[Source material Boundary: Start]

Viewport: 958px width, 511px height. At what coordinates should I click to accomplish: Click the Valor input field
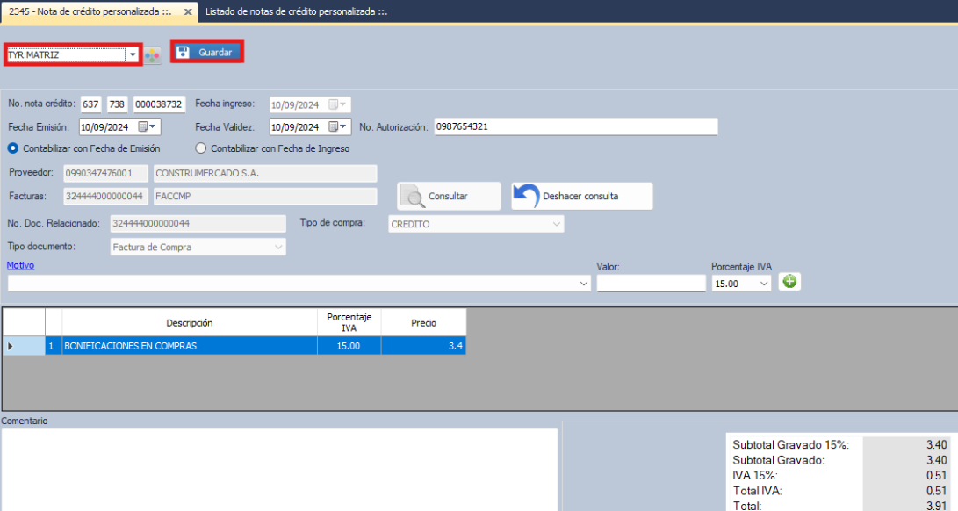tap(651, 284)
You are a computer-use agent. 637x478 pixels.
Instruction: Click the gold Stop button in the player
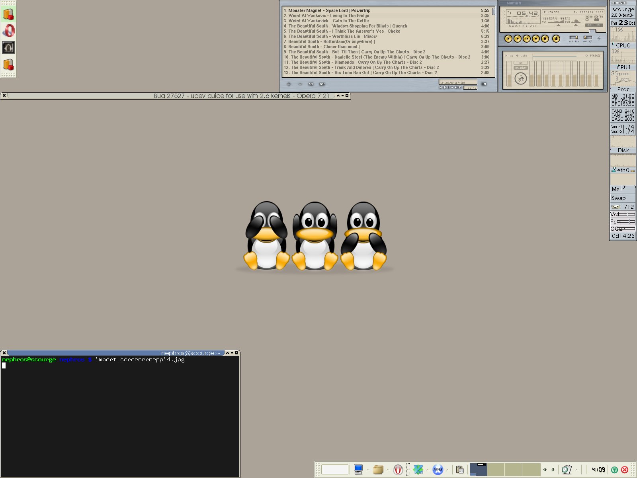(536, 39)
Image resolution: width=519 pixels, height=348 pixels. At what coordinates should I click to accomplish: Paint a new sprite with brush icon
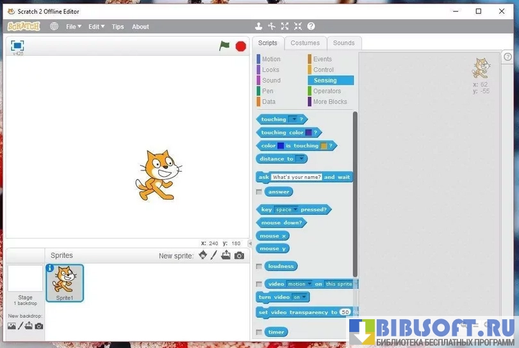coord(215,255)
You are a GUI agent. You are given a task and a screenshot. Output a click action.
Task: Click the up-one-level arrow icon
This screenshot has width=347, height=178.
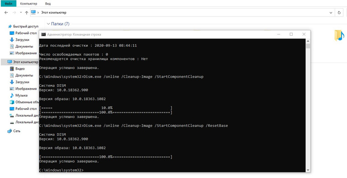(x=26, y=13)
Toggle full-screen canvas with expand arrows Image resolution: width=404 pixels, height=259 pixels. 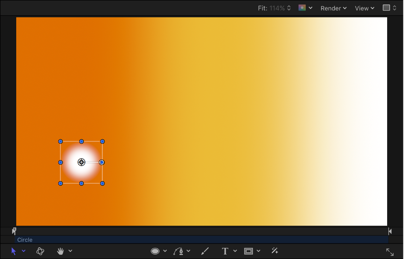(x=390, y=252)
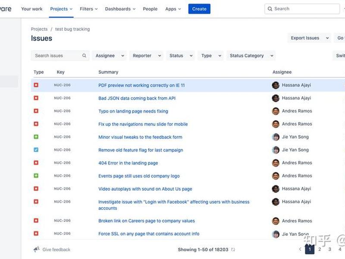Click the bug icon for PDF preview issue

36,85
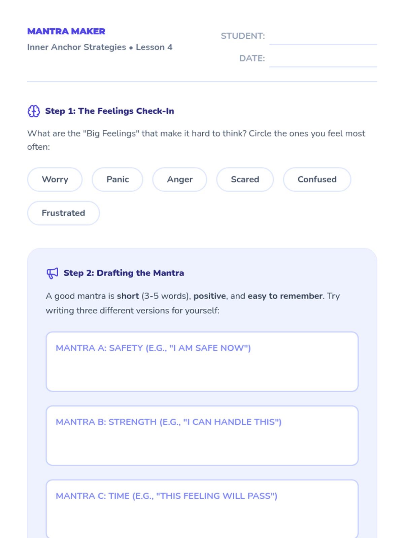
Task: Click the Inner Anchor Strategies Lesson 4 subtitle
Action: (100, 47)
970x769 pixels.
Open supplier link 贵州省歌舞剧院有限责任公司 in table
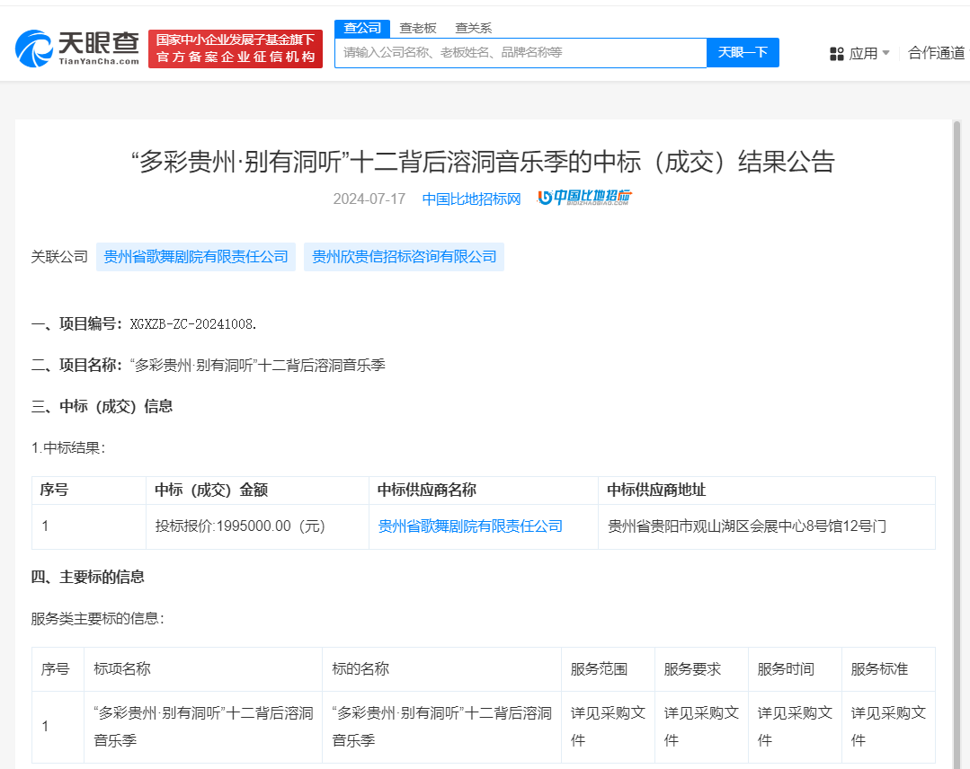click(x=471, y=526)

[Source material Boundary: End]

• **Work to complete**
In the entries above, which lines hold the word "agent"? Copy them out.

• **Exercise output**
You are a computer-use agent. 637x478 pixels.
You are a GUI agent. You are given a task and a screenshot. Output a click action.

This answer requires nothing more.